The Post's Nikita Stewart did a fascinating and revealing piece last fall looking at the perception in virtually every neighborhood in the city that their Ward and their community was getting the short end of the stick. She did the numbers and found that the Fenty admin was pumping out spending to every ward in remarkably equal numbers. But the Fenty team did a miserable job of getting that message across, and so, most of the city continues to believe that it was shorted during his term. That's where the marketing aspect of any mayoralty becomes essential--you have to not only deliver the goods but hammer home to people that you've done so.


Suburban car commuters are awful and they do need to be ignored. The contest between livability and drive-ability is a zero sum game. And by 'livability' I am referring to my desire to cross 16th Street NW, at an uncontrolled intersection, and living to tell the tale.

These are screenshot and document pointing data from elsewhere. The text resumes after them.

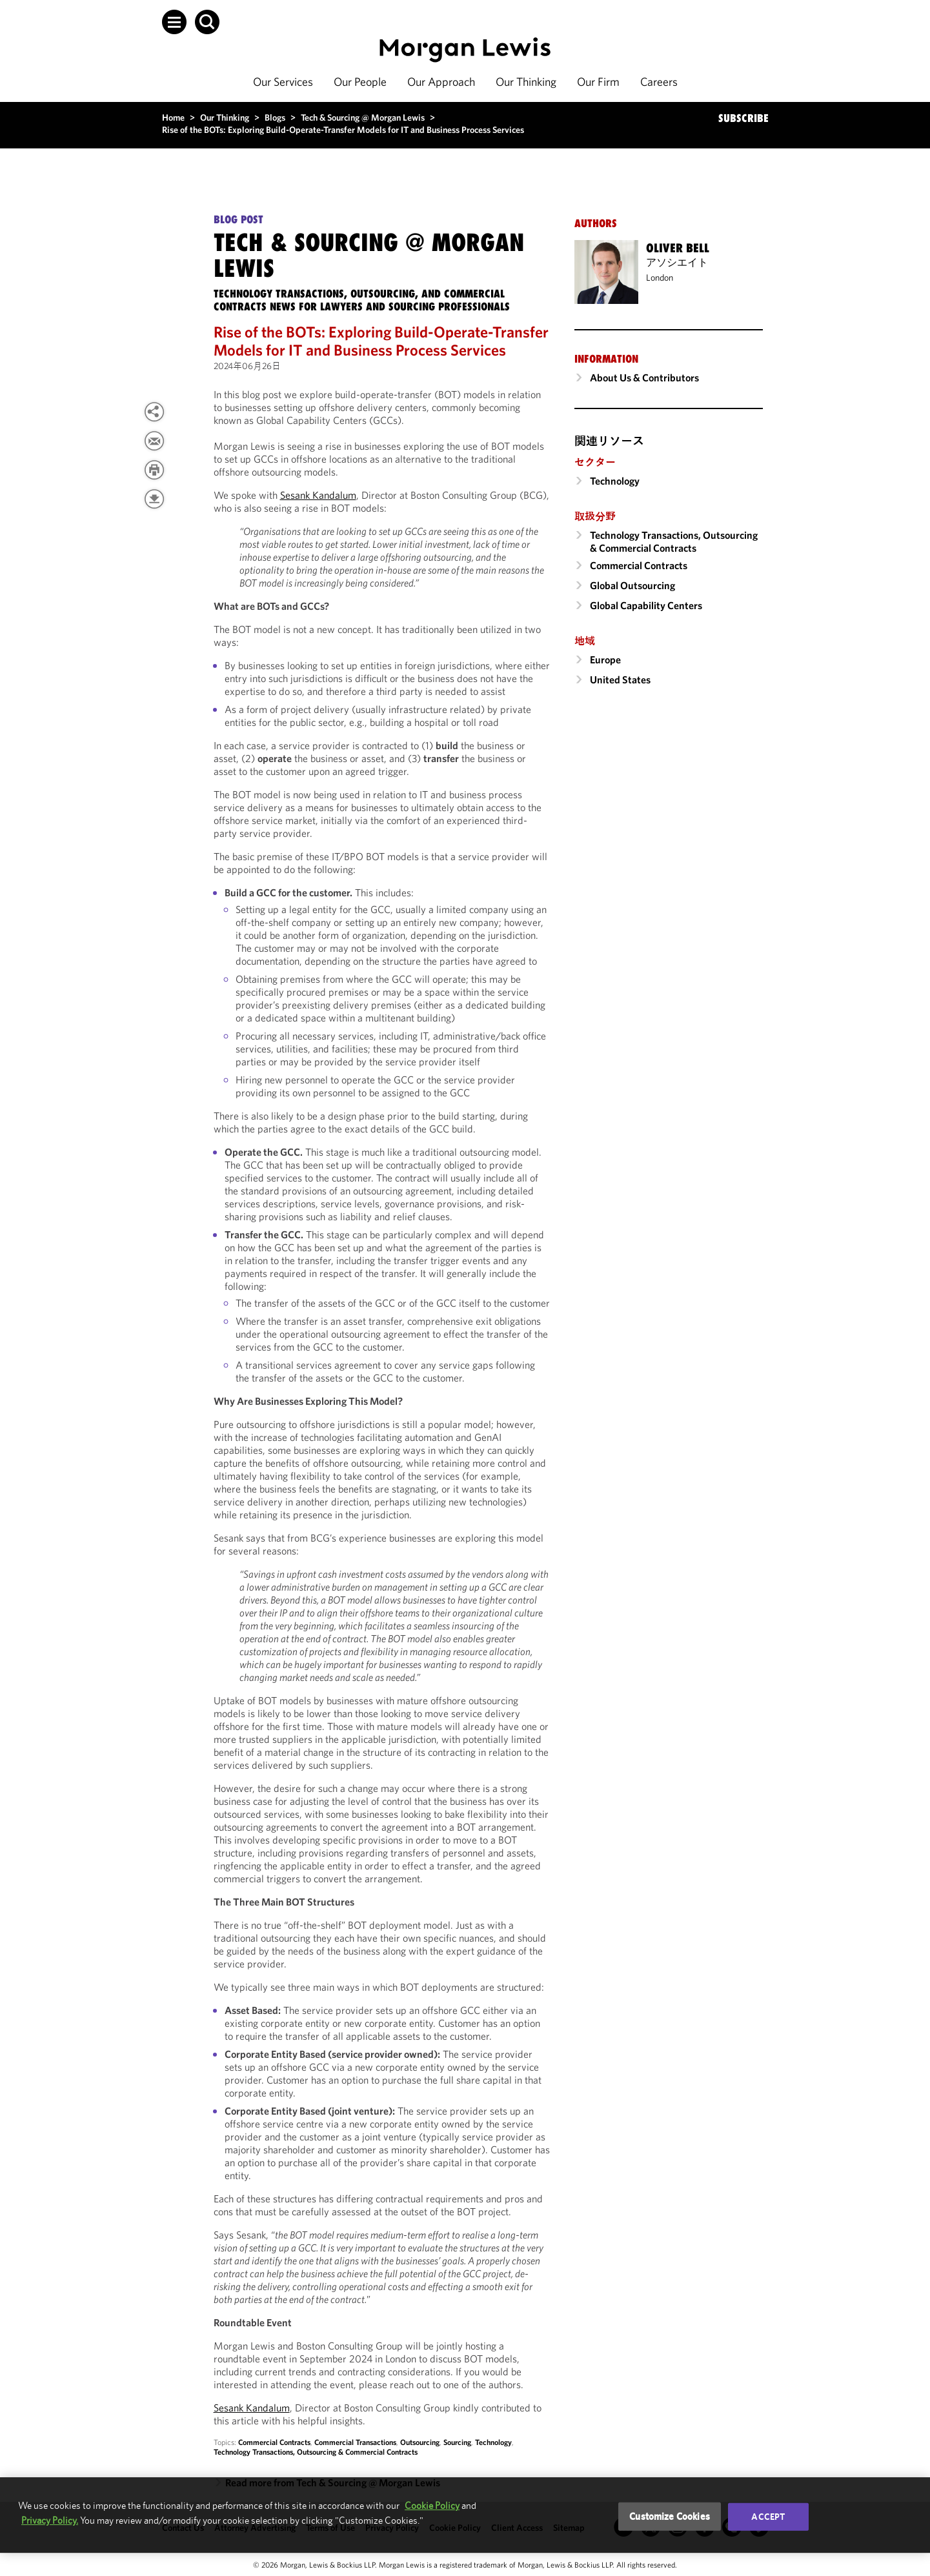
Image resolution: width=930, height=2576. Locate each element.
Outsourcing (420, 2442)
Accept (768, 2516)
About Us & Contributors (644, 377)
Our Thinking (526, 81)
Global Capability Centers (646, 605)
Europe (605, 659)
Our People (360, 81)
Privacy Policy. (49, 2520)
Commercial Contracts (274, 2442)
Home (173, 117)
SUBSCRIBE (743, 118)
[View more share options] (154, 411)
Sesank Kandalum (318, 494)
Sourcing (457, 2442)
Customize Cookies (669, 2516)
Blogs (275, 117)
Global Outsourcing (632, 585)
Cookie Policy (432, 2505)
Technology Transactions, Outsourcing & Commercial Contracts (316, 2452)
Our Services (283, 81)
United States (620, 679)
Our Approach (441, 81)
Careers (659, 81)
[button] (174, 22)
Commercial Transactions (355, 2442)
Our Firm (598, 81)
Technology (493, 2442)
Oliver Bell (677, 248)
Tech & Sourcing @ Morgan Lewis (363, 117)
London (659, 277)
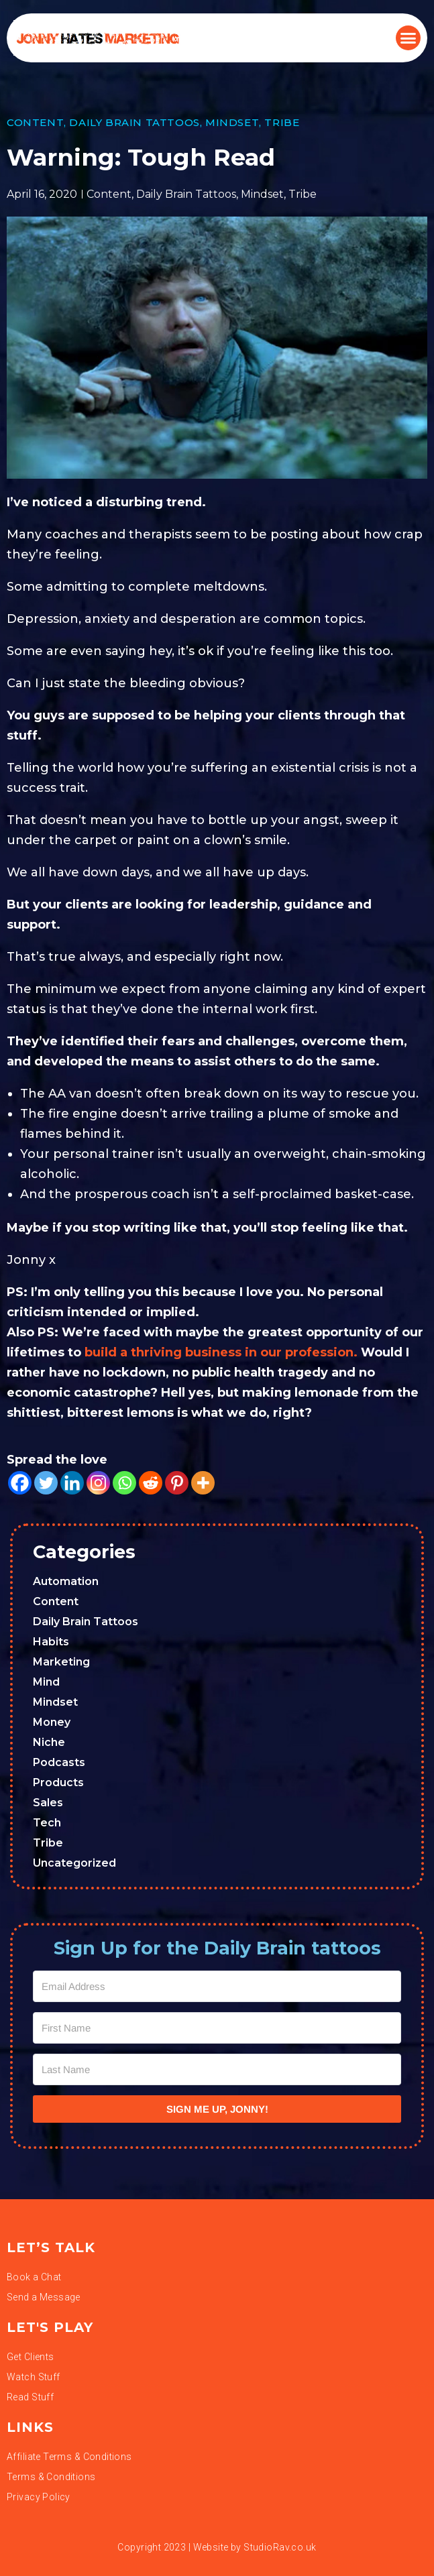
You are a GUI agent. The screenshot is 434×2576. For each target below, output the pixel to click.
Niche (49, 1742)
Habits (51, 1641)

WashCycle: I agree with you that the desire to enter politics can always be traced back to a congenital defect in a person.

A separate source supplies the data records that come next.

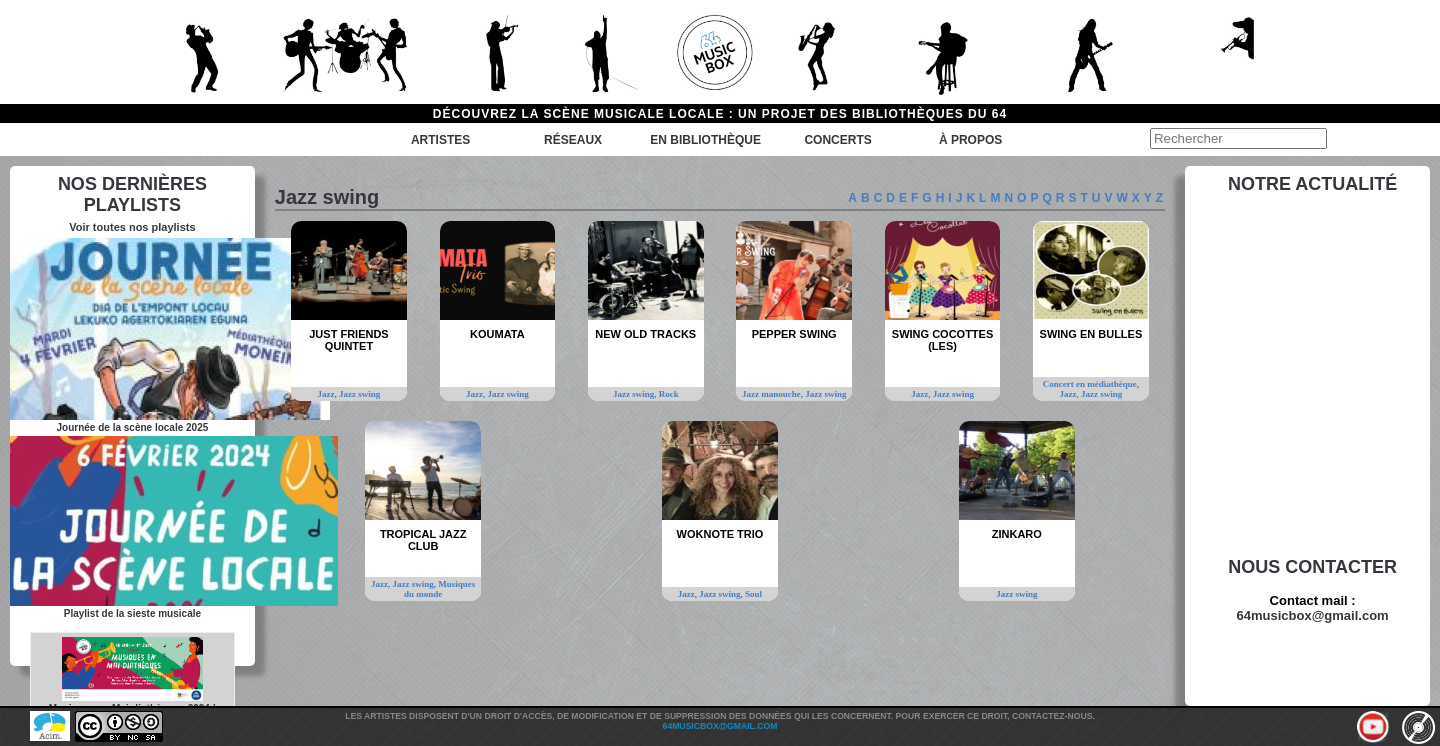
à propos (970, 140)
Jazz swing (359, 394)
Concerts (837, 140)
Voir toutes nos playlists (132, 227)
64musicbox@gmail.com (1313, 615)
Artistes (440, 140)
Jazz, (329, 394)
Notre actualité (1312, 184)
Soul (753, 594)
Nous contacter (1312, 567)
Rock (669, 394)
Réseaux (573, 140)
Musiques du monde (439, 589)
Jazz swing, (636, 394)
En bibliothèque (705, 140)
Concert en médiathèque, (1091, 384)
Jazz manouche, (773, 394)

With respect, this is about a lot more than DC.

I'm all for bike lanes, but the price of making DC a shining city on a hill has been a process of gentrification that has driven long-term residents out of the city. Bike lanes are not at fault, per se, but we can't put on transportation wonk blinders and not realize what has happened. Surely bike lanes and good transit for the people who have left DC and gone to places like PG County are as important as the political wrangling between Gray and his young, urban professional constituents in NW.

Guez: The city is changing for all sorts of ways, and people move as a result.

I question the assumption that the highest public good is achieved by keeping people where they are. The lack of geographic mobility is not only a result of poverty,but a cause of poverty, as it inhibits people from moving to where their skills would be better employed.

But I can't argue with Guez when he says

Surely bike lanes and good transit for the people who have left DC and gone to places like PG County are as important as the political wrangling between Gray and his young, urban professional constituents in NW.

WABA and others are trying to awake that slumbering giant. Hopefully there will be some tangible sign soon.

you dont kjnow what a meme is. read *the Electric meme.*

marc fisher is an ass:

"The idea that bike lanes and streetcars could be a racial issue would seem farfetched..."

hisarrogance is on spectacular display...let me guess: he thinks bicycles are just transporation instrucments, not instrucments of social justice...and that language just represents the world as an empty medium of communication.
marc fisher is definitely an arrogant, banal ass.

"A meme acts as a unit for carrying cultural ideas symbols or practices, which can be transmitted from one mind to another through writing, speech, gestures, rituals or other imitable phenomena."